=== EXERCISE GOAL ===
Restate the full listing word for word and leave the pictures out.
· · ·
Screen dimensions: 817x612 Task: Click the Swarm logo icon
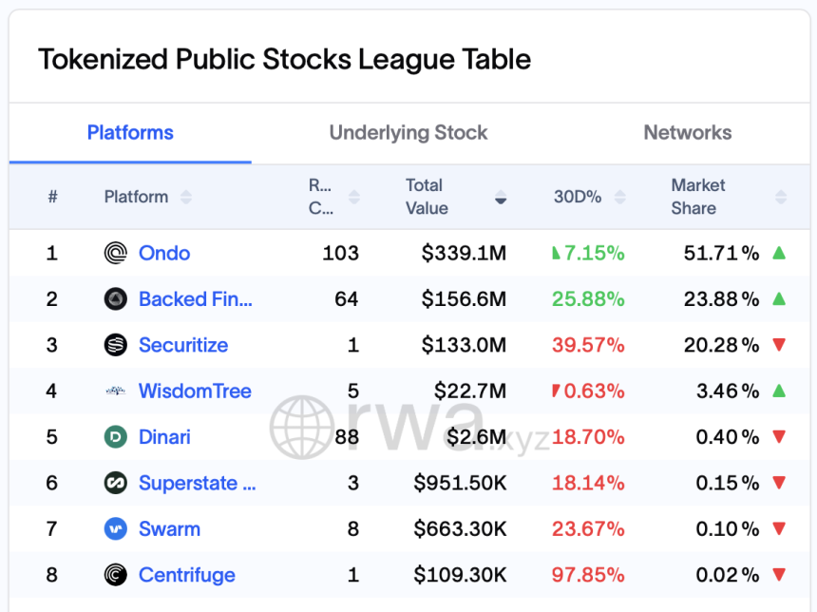[x=115, y=529]
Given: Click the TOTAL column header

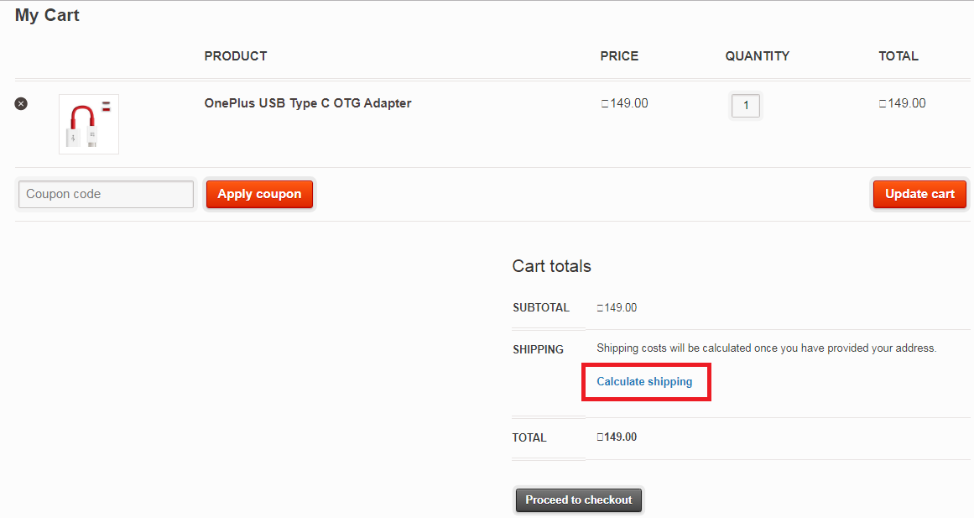Looking at the screenshot, I should coord(898,56).
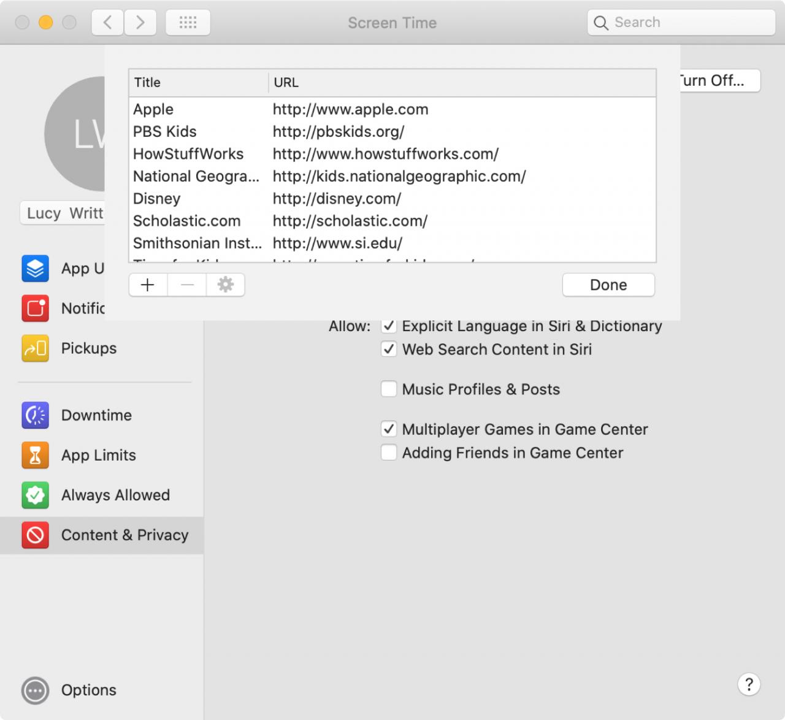Select the Content & Privacy icon
This screenshot has width=785, height=720.
(x=35, y=535)
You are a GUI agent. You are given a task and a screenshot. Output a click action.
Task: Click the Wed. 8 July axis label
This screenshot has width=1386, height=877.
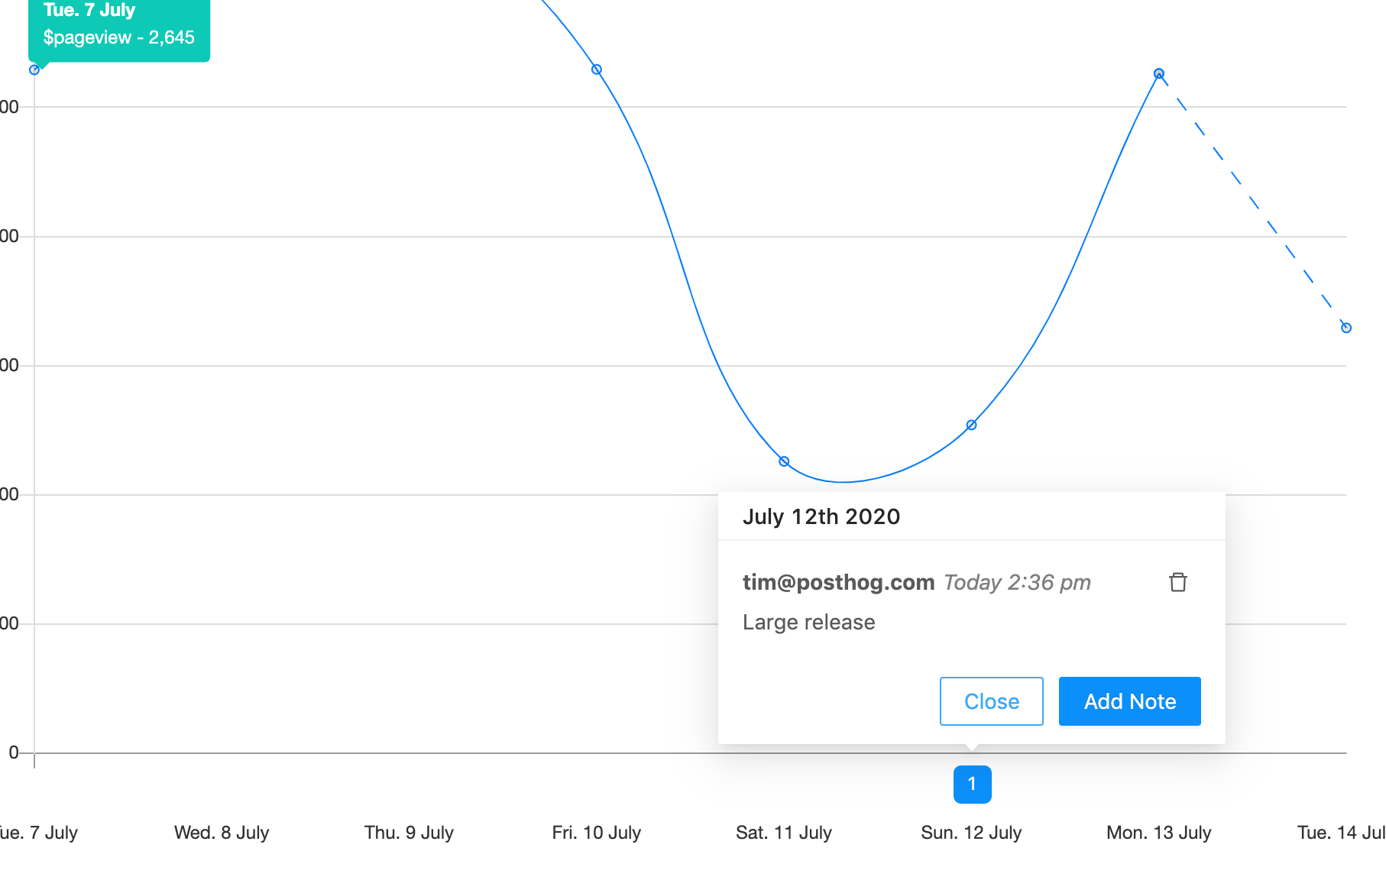222,832
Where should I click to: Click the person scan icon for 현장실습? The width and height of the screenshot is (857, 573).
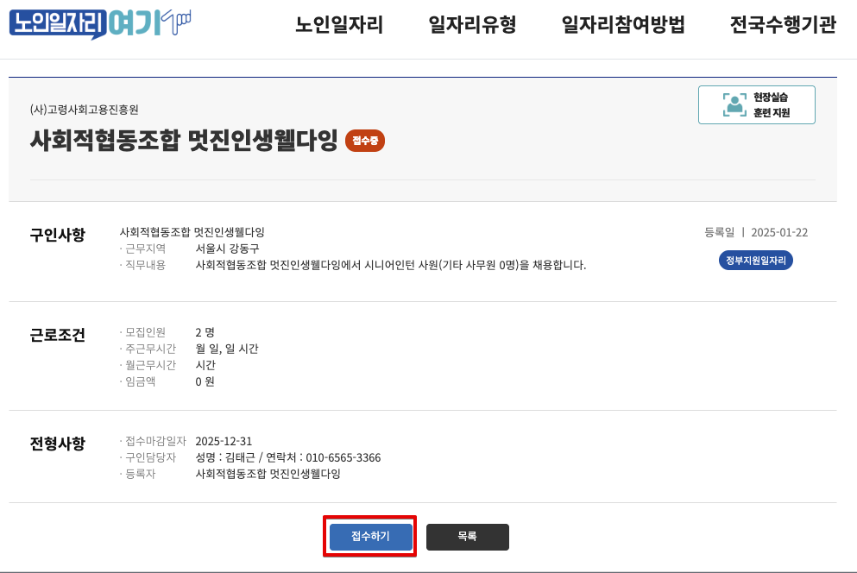click(x=736, y=104)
· · ·
=== EXERCISE SOLUTION ===
Screen dimensions: 817x612 Task: Click the Swarm logo icon
[x=115, y=529]
Given: Click the TOTAL column header

Looking at the screenshot, I should coord(898,56).
Select the Content & Privacy icon
This screenshot has width=785, height=720.
(x=35, y=535)
You are a GUI agent. You are given a task and a screenshot. Output a click action.
Task: Click the Wed. 8 July axis label
This screenshot has width=1386, height=877.
222,832
Where should I click to: Click the person scan icon for 현장실습? The width and height of the screenshot is (857, 573).
click(x=736, y=104)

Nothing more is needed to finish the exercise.